Publishers must maintain control over impressions to assure that inventory value is retained, direct sales channels preserved and the audience experience is upheld.
RTB requires the introduction of additional relationships, such as demand side platforms (DSPs) and agency trading desks, which could further dilute a publisher’s control in the transaction. A DSP aggregates impressions from various sources and adds a layer of user data to identify specific audiences required by advertisers. DSPs then work with channel partners, like ad exchanges, to regulate the type of inventory entering the marketplace.
Publishers need to understand these relationships and work with their channel partners to incorporate them into the parameters. This means asking partners the right questions:
How closely do you work with DSPs?
Channel partners that have the closest integrations with their DSP partners will be able to provide the most flexibility when it comes to implementing mechanisms to augment controls over who and how they are bidding on your inventory.
How granular do your advertiser controls get?
Advertising is an integral part of the user experience, along with actual content, of course. Publishers need to be able to filter out irrelevant ad categories, problematic brands and even some creative that may diminish the value of the content on a page and deter users.
How can you avoid channel conflicts?
The rate of a buyer’s bid is largely dependent on the exact location of an impression. Channel partners should give guarantees that advertisers, brands and verticals that pose a channel conflict can be selectively blocked and that this setting is proactively maintained --even when inventory is sold at the exchange level.
What is the vetting process for your advertising partners?
Publishers expose their inventory to a larger swath of advertisers when utilizing RTB, which theoretically improves eCPMs. However, just because an ad partner can promise more advertisers doesn’t mean any advertiser will do. Ad partners should vet advertisers before including them in the process. Publishers should investigate the degree of controls they have over who and what is eligible to run on their site.

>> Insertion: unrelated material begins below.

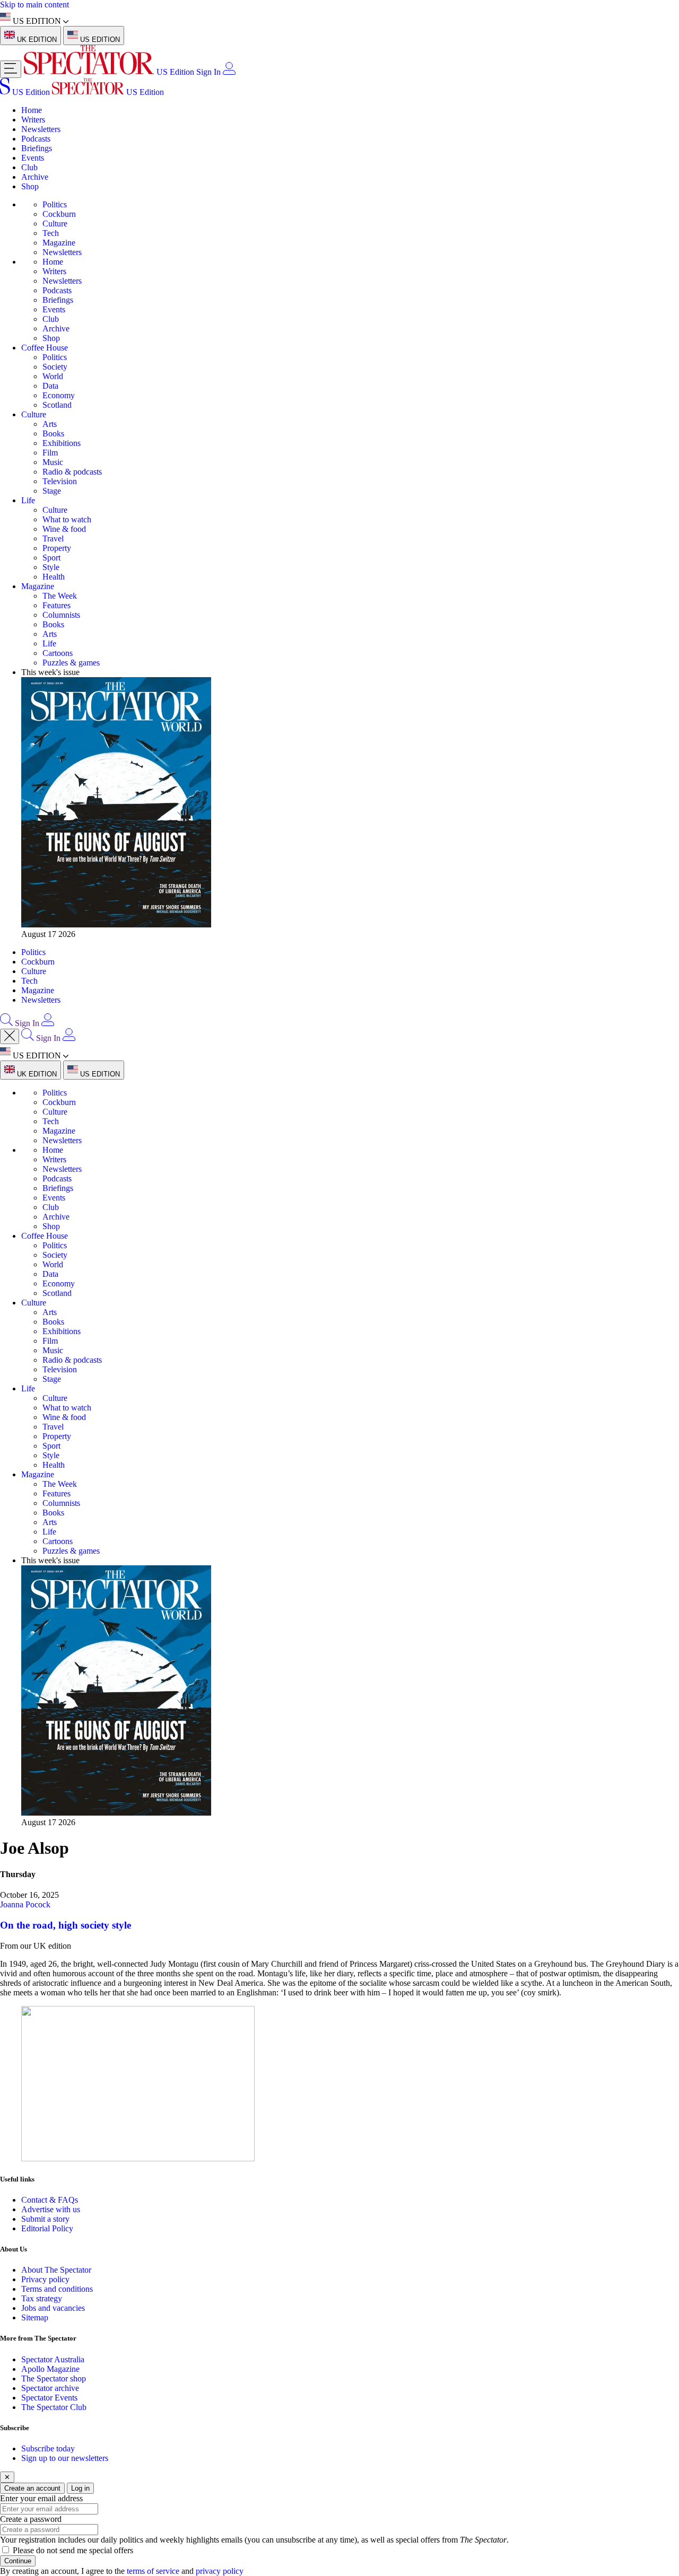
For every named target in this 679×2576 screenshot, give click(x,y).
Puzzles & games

How do you motivate bidding?
To maximize RTB results, the marketplace must be saturated with buyers, and those buyers must be confident they are getting value for money. Partners must know where buyers see value -- because sheer volume or sole reliance on third-party data is not a good enough answer.
How do you optimize bid solicitation?
RTB partners are required to make decisions about hundreds of bidders in milliseconds, and it takes multiple partners for RTB to run smoothly. Monetization partners should have protocols in place that allow for smooth communication between all parties with minimal errors and overhead.
Can I set reserve bids?
Auctions inherently attract buyers looking to get the most for their money, but publishers should be able to protect their brand value by setting reserve prices. This gives publishers a say in how inventory is priced, without introducing inefficiencies into the process.
What is the value of a private exchange?
Factors like reputation and publisher caliber carry less weight in the RTB world than publishers are used to, which can lead to below-par inventory valuations. In some cases, it may be beneficial to strike a deal within the RTB framework with an advertiser you already know is highly interested in your publication. This tactic gives publishers some control in a market that typically has complete control over inventory value.
RTB is becoming a vital part of selling online, so publishers should remain vigilant when introducing partners into the mix.